MATERIAL FOR THIS TASK:
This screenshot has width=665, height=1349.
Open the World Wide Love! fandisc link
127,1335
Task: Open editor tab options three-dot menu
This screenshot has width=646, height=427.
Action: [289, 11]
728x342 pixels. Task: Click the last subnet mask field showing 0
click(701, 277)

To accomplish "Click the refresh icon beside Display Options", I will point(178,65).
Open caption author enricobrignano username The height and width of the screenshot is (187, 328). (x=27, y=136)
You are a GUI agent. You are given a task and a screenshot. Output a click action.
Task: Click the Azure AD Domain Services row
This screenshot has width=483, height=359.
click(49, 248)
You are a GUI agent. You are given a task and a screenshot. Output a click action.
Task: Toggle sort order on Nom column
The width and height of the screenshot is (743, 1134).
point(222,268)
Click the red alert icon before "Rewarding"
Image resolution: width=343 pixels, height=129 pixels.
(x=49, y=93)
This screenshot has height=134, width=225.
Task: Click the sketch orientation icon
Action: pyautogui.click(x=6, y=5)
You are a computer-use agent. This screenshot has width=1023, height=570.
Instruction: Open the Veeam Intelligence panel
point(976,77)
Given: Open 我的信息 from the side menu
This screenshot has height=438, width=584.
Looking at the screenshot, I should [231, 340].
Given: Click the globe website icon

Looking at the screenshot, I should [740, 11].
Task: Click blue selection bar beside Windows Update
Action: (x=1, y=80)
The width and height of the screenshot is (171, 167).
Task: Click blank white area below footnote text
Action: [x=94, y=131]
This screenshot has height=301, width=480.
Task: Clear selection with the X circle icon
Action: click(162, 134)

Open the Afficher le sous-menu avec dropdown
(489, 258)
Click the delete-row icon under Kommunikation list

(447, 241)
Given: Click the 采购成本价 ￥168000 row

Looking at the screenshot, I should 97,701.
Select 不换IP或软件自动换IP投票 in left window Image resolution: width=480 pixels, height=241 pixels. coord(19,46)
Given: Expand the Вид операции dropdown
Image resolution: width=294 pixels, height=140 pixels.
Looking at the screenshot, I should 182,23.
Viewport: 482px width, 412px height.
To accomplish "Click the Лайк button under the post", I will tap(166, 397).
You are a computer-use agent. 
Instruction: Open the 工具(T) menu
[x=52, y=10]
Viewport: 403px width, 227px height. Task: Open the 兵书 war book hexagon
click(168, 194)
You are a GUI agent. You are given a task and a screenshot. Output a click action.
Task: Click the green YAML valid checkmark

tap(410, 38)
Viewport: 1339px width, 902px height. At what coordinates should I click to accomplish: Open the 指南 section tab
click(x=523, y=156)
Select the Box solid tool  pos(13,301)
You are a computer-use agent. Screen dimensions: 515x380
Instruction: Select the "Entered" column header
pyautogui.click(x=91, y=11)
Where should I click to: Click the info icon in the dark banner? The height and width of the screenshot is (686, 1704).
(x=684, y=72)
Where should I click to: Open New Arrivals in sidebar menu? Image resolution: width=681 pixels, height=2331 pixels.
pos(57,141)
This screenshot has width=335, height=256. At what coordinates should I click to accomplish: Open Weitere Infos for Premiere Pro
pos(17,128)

DIRECTIONS FOR THIS TASK: Figure out how many lines of the listing above include "computer"; the answer is that number alone.

ANSWER AREA: 3